[Kutipan Sumber]:
——
Selasa, 11 Desember 2012

Pura Tampak Siring

PURA Tirta Empul dan permandiannya terletak di wilayah desa Manukaya, Kecamatan Tampaksiring, Kabupaten Gianyar. Bagaimana sejarah dan nilai ruang arsitekturalnya?
Dari kabar yang berkembang belakangan ini, kawasan Tampaksiring hendak ditata sebagai wilayah yang memiliki nilai historis. Di kawasan ini, selain terdapat Pura Tirta Empul dan permandiannya, juga bekas Istana Presiden RI Pertama, serta Pura Gunung Kawi. Bagaimana asal usul, sejarah, arsitektur dan daya pikat yang dimiliki kawasan ini?

Diperkirakan nama Tampaksiring berasal dari (bahasa Bali) kata tampak yang berarti "telapak" dan siring yang bermakna "miring". Makna dari kedua kata itu konon terkait dengan sepotong legenda yang tersurat dan tersirat pada sebuah daun lontar, yang menyebutkan bahwa nama itu berasal dari bekas jejak telapak kaki seorang raja bernama Mayadenawa.

Menurut lontar "Mayadanawantaka", raja ini merupakan putra dari Bhagawan Kasyapa dengan Dewi Danu. Namun sayang, raja yang pandai dan sakti ini memiliki sifat durjana, berhasrat menguasai dunia dan mabuk akan kekuasaan. Terlebih ia mengklaim dirinya sebagai Dewa yang mengharuskan rakyat untuk menyembahnya.

Alkisah, lantaran tabiat buruk yang dimilikinya itu, lantas Batara Indra marah, kemudian menyerbu dan menggempurnya melalui bala tentara yang dikirim. Sembari berlari masuk hutan, Mayadenawa berupaya mengecoh pengejarnya dengan memiringkan telapak kakinya saat melangkah. Sebuah tipuan yang ia coba tebar agar para pengejar tak mengenali jejaknya. Konon dengan kesaktian yang dimilikinya, ia bisa berubah-ubah wujud atau rupa.
——
[Daftar Data]:
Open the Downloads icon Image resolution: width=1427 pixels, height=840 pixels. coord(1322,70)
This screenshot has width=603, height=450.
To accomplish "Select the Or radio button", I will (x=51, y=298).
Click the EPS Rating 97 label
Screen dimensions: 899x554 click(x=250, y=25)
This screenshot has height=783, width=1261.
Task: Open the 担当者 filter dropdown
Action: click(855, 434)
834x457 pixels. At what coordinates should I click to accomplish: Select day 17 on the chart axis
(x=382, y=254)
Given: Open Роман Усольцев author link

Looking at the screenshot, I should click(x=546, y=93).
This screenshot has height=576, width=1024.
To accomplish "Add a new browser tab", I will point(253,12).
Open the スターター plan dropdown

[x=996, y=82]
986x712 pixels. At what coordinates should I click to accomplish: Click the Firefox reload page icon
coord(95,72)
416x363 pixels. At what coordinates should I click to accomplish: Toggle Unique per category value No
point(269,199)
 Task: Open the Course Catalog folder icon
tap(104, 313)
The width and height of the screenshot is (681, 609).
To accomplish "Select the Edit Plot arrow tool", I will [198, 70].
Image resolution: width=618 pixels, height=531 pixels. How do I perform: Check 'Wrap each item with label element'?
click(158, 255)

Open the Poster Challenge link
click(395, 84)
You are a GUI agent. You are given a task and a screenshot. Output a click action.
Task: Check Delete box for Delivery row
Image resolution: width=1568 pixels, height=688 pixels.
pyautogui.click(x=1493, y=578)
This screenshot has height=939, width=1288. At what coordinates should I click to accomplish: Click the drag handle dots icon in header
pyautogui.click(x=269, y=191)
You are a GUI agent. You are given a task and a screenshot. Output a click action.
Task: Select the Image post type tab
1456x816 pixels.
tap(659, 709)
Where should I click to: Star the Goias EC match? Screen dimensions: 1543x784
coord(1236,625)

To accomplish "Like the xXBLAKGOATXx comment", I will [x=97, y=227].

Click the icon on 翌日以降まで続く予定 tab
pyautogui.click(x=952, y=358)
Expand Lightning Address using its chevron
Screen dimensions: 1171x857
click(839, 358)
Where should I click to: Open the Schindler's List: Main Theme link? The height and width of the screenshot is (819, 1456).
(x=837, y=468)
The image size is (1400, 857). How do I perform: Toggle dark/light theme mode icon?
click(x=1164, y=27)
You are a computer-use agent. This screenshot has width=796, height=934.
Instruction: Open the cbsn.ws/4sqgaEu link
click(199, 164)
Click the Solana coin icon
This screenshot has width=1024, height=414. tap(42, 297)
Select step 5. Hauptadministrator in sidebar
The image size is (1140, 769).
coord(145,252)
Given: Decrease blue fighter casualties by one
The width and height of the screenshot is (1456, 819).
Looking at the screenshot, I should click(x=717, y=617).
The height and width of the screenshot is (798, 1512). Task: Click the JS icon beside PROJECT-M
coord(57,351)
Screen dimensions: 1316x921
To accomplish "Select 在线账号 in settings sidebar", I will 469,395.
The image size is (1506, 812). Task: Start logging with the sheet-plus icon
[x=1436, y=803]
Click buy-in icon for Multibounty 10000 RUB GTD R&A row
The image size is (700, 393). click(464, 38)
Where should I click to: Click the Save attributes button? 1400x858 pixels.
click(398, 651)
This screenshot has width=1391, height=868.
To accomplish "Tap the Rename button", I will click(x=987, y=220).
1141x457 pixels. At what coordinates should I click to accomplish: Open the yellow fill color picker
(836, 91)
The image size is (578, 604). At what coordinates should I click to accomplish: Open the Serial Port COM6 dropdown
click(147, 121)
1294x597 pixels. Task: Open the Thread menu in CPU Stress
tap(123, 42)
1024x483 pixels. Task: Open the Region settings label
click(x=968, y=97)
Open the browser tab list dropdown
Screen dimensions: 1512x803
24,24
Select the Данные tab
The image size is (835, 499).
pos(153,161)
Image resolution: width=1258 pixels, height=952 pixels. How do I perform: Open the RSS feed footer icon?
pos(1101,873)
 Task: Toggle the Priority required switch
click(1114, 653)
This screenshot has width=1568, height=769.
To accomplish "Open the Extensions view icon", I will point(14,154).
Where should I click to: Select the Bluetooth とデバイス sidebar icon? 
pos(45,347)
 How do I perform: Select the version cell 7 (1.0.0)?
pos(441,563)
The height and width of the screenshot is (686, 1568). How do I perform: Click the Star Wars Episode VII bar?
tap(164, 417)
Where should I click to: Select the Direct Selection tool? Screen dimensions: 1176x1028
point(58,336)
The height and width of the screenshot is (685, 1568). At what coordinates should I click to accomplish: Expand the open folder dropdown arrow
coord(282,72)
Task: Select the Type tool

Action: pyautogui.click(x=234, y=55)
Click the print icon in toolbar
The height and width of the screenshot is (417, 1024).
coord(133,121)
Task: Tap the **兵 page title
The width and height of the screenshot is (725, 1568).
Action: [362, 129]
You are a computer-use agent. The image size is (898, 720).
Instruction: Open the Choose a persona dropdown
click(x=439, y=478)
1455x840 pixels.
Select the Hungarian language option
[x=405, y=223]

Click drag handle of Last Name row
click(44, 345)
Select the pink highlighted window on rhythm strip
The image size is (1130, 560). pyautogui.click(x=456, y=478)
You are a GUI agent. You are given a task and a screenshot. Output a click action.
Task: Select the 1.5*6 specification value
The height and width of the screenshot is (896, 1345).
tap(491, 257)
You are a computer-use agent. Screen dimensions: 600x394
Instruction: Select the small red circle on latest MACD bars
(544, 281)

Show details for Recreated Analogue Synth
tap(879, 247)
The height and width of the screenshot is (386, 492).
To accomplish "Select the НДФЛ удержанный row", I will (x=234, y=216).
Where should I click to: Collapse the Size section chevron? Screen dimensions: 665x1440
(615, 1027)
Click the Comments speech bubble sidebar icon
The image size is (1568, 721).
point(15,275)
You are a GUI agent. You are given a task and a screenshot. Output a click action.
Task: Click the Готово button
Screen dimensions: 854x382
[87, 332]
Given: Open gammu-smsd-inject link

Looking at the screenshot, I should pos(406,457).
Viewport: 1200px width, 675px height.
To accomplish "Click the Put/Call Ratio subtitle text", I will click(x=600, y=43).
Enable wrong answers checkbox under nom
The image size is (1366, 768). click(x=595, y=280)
——
[Tugas Dikerjakan]:
Salin kembali bagian kutipan sumber yang dimulai dengan "Selasa, 11 Desember" dan berlanjut hingga "dimiliki kawasan ini?", lalu tukar "Tirta Empul" dengan "Tirta Sudamala". Daftar di atas tidak ada hubungannya dengan kutipan sumber.

[Jawaban Soal]:
Selasa, 11 Desember 2012

Pura Tampak Siring

PURA Tirta Sudamala dan permandiannya terletak di wilayah desa Manukaya, Kecamatan Tampaksiring, Kabupaten Gianyar. Bagaimana sejarah dan nilai ruang arsitekturalnya?
Dari kabar yang berkembang belakangan ini, kawasan Tampaksiring hendak ditata sebagai wilayah yang memiliki nilai historis. Di kawasan ini, selain terdapat Pura Tirta Sudamala dan permandiannya, juga bekas Istana Presiden RI Pertama, serta Pura Gunung Kawi. Bagaimana asal usul, sejarah, arsitektur dan daya pikat yang dimiliki kawasan ini?